A recent headline on a UK news website which said ‘Berlusconi humiliation continues’ somewhat misses the mark.

The 77-year-old Silvio Berlusconi doesn’t feel humiliated.

Live in Italy for any length of time and you realise that Berlusconi is not the comic figure that many foreign media like to paint him. He is held in great esteem by much of the country’s population, especially the men who cannot help but be impressed by the tales of Bunga Bunga parties.

He may be doing a year’s community service at a nursing home after being convicted for tax fraud – his  sentence of four years inside was commuted to four hours work a week with the elderly   – but it would be a mistake to think that this man, who was President of the Italian Council of Ministers (the head of the Government) three times for over eight years, is going to sail off into the sunset. And let’s not forget, the Forbes magazine puts him as the richest man in Italy with assets of around $12 billion.

 
 

Say what you like, and we’ve all seen the pictures of Italians cringing after some of his antics, Berlusconi is still a huge figure in the country’s politics and what he instinctively understands is that having bad publicity is not as bad as having no publicity.

He is a colossal figure to many Italians, something which is not appreciated in the media outside of the country, and it’s likely he will remain so long after his obituaries have been written.

Having lived in Italy for a while, it quickly became apparent that his ownership of a number of the key television stations (via his company Mediaset) has a great advantage: he is forever on screen.
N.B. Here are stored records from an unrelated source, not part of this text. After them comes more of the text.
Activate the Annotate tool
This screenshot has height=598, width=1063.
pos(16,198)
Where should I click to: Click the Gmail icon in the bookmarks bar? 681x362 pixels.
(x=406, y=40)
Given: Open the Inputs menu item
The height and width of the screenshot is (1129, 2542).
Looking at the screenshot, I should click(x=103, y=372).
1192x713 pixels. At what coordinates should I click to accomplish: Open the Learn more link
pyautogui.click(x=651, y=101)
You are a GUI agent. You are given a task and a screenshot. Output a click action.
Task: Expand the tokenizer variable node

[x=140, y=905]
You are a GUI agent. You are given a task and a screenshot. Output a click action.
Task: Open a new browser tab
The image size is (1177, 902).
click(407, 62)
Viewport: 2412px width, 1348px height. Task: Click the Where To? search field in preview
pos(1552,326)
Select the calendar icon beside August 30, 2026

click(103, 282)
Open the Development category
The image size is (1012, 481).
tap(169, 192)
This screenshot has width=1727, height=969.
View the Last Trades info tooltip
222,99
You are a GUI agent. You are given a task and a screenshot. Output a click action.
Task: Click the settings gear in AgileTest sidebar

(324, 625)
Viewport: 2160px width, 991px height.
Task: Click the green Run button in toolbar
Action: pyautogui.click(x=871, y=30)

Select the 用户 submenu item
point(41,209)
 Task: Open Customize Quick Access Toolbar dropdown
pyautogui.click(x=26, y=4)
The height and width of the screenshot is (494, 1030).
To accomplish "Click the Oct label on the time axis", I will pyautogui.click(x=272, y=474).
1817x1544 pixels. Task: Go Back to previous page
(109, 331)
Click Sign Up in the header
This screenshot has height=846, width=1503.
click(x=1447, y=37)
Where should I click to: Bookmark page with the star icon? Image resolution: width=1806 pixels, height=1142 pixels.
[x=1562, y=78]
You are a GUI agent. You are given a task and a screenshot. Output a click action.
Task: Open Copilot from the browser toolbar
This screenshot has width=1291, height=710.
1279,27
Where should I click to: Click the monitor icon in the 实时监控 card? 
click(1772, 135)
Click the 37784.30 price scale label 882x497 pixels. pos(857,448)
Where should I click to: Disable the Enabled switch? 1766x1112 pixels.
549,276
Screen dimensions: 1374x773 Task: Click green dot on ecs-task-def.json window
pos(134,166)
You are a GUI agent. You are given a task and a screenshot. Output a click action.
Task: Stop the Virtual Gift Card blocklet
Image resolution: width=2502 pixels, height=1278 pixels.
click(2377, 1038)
Whatever he did, or said, was portrayed with a great respect that befits a statesmen, or the boss!

Every night Italians get treated to Berlusconi speeches, visits and pronouncements, even when the news of the day was the appointment of a new Prime Minister, or the salvage of an ocean liner off the Tuscan coast.

 
 

Good, or bad, Berlusconi is adept at picking up the vibes, of peddling a political personality that would have other European leaders red-faced and out on their ears.

Berlusconi is Teflon coated because he knows how to play the game – it may be a particularly Italian game, one whose rules are not immediately apparent to people outside of the country – but he is a master politician; one who knows how to work the ropes.

The last act of the Berlusconi opera is far from over – the fat lady has yet to sing.